Roy Lee Criswell of Pep, New Mexico, trusts Hereford-cross cattle to do it best. “These Hereford bulls on these black cows give us the F1 Cross that put more feed efficiency, along with that hybrid vigor, into these calves. The longevity of these bulls is their feet. They don’t break down. Coming out here to this desert country, they’ve got to have good feet to be able to travel; getting on top of these cows and coming off on these rocks, we need bulls to keep going. We don’t want to have to put a lot of feed put in them to get them to breed back.”

In the Southwest, where rainfall is scarce and feed costs are climbing, ranchers and feeders prefer calves that gain weight more efficiently, like Criswell’s F1-cross cattle.

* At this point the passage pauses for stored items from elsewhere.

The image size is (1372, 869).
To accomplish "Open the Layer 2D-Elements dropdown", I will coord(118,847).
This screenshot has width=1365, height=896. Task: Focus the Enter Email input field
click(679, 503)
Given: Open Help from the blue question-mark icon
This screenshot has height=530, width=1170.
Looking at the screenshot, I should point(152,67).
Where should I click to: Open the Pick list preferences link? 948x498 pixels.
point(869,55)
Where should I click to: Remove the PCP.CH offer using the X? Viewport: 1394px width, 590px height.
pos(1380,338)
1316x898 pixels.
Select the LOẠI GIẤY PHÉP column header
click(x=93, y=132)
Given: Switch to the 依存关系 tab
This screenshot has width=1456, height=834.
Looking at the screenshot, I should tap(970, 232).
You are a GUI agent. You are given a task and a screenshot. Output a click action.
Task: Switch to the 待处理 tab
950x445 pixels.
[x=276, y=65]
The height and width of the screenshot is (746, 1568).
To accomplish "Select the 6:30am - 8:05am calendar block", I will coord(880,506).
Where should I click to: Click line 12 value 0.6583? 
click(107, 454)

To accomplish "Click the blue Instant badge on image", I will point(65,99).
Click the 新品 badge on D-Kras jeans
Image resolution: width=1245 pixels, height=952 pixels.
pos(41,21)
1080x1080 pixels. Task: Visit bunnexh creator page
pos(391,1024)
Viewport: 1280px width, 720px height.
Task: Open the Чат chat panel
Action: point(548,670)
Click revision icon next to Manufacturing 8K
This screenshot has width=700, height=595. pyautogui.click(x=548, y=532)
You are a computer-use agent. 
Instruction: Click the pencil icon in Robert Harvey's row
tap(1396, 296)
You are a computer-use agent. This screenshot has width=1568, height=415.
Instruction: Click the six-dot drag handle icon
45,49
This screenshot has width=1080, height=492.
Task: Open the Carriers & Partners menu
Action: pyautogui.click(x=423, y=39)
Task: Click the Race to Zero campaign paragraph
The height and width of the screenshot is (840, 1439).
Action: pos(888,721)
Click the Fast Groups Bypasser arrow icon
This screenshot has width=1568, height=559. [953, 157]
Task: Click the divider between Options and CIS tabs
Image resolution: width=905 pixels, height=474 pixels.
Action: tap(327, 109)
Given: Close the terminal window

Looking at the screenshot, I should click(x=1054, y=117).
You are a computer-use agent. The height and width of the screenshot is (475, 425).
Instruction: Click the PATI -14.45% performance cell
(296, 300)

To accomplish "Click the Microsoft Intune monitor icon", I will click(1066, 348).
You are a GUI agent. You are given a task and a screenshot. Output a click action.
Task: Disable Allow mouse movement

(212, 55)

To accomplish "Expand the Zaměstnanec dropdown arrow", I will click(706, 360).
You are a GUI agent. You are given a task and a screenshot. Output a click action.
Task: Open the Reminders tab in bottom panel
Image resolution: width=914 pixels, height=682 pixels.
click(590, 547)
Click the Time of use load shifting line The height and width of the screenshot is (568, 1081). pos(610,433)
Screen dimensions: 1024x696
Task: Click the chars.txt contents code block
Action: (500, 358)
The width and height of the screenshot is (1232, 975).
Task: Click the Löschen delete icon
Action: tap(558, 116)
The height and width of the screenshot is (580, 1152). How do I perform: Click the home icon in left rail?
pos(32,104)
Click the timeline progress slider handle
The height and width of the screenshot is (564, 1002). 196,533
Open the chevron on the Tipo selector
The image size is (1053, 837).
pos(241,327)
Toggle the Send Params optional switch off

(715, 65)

“At the end of the day, the yield grades are a lot higher, which is more beneficial to our pocket at the yard and more beneficial to the feeding operation. When you get higher yields and quality carcasses, you’re going to get dividends. Here we are, seven months later and they’re weighing 1,350 and 1,400 pounds. That is what’s fun—when you drive by the pens every morning and get to see the growth in them.”

Black baldy cows consume two pounds less of voluntary forage intake per day than straightbred black cows. That’s according to an Oklahoma State University study that shows a $50 savings per cow, per year.

“They’re the easiest to work, easiest to get on feed and they’re probably some of the best converting cattle that we get to handle. If you can keep cattle calm and laying down, especially in times like right now where it’s 101, they’re just going to continue to convert feed and gain and, man, it pays in the back end.”